In 2009 Broadway Baptist would lose its affiliation with the Southern Baptist Convention after 127 years because of the church’s lenient stance on homosexuality.
In 1982 the church that had begun its life among the bars and brothels of Hell’s Half Acre celebrated its centennial. Three thousand of its five thousand members were active.
As the church began its second century, pastor Welton Gaddy pledged that Broadway Baptist would “joyfully join with all of those in the Metroplex who attempt to feed hungry people; to clothe the ill-clad; to shelter the homeless; to find work for the unemployed.”
Some views of Broadway Baptist Church:
The historical marker was erected on the church’s centennial.
The entrance of the Fleming Chapel.
Windows of the sanctuary.
The east entrance of the sanctuary.
A detail of the reveal of the east entrance.
Plaques in the curbing on the church campus honor members.
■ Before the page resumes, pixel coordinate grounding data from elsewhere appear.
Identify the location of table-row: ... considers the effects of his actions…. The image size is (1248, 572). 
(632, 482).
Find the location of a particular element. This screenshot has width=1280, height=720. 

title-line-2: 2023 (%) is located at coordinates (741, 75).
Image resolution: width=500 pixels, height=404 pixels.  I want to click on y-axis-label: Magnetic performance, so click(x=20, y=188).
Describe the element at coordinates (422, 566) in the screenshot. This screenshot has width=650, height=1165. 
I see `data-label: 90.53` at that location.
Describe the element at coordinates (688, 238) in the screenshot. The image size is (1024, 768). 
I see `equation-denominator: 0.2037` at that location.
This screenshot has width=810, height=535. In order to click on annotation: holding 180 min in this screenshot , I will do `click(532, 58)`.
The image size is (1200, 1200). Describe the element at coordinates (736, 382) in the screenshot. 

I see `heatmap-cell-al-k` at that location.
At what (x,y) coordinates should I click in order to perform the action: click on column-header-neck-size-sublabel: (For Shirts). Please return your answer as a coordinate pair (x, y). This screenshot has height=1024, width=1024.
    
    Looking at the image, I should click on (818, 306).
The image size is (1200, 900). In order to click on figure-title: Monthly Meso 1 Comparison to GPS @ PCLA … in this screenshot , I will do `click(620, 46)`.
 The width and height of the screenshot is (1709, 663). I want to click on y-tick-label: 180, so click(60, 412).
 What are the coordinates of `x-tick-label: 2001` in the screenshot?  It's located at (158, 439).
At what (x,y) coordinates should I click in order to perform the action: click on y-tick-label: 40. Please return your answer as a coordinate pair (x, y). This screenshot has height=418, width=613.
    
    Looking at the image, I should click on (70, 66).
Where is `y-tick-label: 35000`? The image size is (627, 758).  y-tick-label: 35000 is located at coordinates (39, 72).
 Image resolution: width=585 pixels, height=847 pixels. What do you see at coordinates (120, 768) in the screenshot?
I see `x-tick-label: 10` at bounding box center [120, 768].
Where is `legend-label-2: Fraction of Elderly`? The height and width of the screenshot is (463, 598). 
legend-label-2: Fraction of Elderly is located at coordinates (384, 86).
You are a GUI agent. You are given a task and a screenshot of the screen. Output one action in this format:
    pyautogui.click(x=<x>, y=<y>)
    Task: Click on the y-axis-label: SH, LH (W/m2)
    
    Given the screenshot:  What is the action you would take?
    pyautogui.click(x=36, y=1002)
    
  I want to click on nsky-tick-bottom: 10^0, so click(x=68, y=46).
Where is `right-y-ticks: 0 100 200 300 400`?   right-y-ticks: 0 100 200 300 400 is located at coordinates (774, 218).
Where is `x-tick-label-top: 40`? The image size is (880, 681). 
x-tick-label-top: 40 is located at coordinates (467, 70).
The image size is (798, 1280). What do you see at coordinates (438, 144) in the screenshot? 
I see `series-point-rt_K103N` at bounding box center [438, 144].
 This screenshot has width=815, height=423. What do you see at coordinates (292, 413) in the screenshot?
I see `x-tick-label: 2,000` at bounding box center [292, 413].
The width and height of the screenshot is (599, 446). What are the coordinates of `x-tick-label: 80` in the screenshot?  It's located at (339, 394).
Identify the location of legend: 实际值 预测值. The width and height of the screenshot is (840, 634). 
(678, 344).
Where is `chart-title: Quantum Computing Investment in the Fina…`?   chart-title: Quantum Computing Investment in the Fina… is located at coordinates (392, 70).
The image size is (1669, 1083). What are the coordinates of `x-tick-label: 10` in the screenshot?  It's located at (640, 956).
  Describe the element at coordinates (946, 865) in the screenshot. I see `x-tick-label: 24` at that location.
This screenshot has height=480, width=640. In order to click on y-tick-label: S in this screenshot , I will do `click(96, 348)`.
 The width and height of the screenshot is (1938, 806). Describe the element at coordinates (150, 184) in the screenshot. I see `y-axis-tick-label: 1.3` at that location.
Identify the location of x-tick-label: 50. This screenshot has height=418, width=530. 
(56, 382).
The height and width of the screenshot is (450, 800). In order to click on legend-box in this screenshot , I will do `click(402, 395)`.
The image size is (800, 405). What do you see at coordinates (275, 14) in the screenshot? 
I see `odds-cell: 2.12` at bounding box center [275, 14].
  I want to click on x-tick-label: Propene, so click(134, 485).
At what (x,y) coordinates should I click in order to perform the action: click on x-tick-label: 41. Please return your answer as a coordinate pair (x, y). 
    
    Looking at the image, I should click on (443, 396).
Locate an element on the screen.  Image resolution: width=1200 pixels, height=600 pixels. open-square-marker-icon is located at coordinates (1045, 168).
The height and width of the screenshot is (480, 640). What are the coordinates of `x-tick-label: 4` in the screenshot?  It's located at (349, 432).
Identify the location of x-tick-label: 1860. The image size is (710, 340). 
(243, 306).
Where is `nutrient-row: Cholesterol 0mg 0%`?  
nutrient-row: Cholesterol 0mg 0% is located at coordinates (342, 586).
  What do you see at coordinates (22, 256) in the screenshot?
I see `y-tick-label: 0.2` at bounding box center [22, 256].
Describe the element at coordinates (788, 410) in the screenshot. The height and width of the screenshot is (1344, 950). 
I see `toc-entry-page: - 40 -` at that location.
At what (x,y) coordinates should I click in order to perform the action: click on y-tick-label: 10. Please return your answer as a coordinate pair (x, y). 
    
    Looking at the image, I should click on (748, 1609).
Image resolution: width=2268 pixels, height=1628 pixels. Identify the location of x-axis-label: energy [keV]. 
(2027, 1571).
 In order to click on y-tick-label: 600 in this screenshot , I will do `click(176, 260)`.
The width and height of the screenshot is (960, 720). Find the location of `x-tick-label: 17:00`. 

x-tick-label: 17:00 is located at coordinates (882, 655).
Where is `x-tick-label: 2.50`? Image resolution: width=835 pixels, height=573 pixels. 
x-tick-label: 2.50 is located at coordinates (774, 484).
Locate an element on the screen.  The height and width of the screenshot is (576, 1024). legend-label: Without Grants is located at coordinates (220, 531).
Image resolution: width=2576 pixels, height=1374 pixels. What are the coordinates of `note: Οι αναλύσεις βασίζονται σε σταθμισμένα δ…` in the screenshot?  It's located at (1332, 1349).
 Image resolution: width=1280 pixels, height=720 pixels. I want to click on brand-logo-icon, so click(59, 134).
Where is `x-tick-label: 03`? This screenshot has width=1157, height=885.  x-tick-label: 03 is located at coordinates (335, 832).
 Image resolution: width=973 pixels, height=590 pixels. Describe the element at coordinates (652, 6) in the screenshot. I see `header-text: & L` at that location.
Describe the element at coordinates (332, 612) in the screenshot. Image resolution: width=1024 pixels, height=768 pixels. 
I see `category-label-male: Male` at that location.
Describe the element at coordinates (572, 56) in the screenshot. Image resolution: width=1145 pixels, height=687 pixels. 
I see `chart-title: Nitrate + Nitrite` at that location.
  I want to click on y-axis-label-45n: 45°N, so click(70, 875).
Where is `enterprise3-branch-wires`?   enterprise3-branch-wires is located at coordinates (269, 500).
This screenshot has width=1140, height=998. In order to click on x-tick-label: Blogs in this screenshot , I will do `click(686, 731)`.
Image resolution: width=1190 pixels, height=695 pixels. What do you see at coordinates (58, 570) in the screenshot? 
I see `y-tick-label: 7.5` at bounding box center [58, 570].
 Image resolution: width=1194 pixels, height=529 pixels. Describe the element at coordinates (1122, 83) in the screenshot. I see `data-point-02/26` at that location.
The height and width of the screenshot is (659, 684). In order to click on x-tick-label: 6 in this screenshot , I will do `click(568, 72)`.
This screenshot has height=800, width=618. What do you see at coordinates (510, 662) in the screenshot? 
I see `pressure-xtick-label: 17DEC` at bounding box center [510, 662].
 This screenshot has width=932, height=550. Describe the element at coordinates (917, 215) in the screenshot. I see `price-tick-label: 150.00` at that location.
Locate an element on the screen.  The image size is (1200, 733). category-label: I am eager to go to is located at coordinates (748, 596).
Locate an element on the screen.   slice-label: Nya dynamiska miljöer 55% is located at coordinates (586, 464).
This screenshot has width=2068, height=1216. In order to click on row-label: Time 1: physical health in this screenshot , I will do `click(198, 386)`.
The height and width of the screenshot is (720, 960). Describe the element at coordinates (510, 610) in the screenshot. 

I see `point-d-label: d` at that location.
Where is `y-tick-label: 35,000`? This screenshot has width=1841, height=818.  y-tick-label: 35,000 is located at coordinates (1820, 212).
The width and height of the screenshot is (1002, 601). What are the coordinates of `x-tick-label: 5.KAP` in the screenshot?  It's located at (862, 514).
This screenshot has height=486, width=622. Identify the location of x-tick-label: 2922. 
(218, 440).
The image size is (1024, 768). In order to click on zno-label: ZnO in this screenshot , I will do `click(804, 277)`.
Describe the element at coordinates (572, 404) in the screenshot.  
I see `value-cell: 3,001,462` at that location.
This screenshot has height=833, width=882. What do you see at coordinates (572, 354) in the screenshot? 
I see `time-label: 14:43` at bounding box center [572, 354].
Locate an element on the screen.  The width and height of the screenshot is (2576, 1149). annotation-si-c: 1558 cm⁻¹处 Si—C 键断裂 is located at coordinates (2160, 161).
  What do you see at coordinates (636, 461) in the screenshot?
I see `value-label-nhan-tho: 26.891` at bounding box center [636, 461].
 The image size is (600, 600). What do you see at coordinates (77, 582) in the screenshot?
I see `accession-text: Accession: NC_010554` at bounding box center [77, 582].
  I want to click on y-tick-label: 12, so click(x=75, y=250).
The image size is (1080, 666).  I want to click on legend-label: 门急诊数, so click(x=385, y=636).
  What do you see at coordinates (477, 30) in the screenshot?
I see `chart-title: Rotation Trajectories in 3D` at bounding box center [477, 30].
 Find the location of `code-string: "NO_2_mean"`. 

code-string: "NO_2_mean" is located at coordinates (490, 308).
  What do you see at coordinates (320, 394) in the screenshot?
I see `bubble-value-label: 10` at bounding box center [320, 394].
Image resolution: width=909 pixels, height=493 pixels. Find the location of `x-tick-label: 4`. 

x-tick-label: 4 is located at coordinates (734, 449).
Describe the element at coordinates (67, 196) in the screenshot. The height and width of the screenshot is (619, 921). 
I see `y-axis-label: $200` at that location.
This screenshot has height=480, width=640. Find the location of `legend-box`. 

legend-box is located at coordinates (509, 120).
Loyd Turner served twelve years on the Fort Worth school board, including six years as president (1965-1971).
The church’s spire’s top is 165 feet above the street—approximately the height of the Sinclair Building.
The Broadway Baptist spire against the twenty-four-story Omni Fort Worth hotel downtown.
For seventy years the spire of Broadway Baptist Church has been the skyline—spiritual and physical—of the near South Side.
In 1981 pastor Gaddy said a man had recently showed up at the Broadway Baptist Center and asked for $2 to buy gasoline.
Gaddy said, “The man said he had run out of gas on the South Freeway, and someone had pointed to the spire of our church and told him, ‘The people who go to that church are the kind of people who will help you.’ That’s the kind of image I would like this church to have.”